EXERCISE DIRECTIONS:
Reproduce every line of the material between the line holding "235x161 pixels. Task: Click" and the line holding "tap(72, 115)", inclusive, adding 42 to each coordinate value in the answers and leaving all other text unchanged.

[Text and item location entries]
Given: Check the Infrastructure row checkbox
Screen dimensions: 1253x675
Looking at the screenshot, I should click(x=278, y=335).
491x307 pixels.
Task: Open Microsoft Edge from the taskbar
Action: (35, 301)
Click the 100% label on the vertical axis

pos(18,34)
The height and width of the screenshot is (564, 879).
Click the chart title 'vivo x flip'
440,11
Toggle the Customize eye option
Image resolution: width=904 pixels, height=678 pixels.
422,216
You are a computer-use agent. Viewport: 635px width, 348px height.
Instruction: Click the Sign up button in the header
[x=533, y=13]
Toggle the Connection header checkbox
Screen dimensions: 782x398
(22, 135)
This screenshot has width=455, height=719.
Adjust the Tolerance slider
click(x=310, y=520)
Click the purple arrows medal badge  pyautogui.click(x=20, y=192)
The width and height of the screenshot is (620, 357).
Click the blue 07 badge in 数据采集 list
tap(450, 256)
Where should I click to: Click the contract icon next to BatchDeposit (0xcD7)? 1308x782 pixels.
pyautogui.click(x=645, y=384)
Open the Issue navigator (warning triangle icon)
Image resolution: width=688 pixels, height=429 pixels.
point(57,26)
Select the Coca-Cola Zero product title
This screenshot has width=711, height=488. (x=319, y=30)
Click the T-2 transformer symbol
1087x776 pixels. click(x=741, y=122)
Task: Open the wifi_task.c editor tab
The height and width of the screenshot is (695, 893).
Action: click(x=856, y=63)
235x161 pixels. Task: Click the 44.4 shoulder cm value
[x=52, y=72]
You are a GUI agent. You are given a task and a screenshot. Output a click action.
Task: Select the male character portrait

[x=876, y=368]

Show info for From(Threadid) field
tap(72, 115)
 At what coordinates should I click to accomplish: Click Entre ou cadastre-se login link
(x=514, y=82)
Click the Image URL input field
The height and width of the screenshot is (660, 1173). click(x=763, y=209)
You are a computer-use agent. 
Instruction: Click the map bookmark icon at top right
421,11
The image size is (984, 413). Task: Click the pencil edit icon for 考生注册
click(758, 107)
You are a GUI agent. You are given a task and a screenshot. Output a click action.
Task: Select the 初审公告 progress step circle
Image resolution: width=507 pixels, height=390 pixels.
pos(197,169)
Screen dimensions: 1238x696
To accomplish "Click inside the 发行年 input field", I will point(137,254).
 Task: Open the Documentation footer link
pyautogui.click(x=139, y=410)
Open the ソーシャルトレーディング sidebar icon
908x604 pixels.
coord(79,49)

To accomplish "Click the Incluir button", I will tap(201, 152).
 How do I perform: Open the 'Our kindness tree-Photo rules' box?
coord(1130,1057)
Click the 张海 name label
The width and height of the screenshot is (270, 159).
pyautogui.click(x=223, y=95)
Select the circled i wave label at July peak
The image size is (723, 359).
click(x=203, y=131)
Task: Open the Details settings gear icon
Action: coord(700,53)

RESPONSE FOR THIS EXERCISE:
235x161 pixels. Task: Click the 44.4 shoulder cm value
[x=94, y=114]
You are a GUI agent. You are given a task and a screenshot. Output a click action.
Task: Select the male character portrait

[x=918, y=410]

Show info for From(Threadid) field
tap(114, 157)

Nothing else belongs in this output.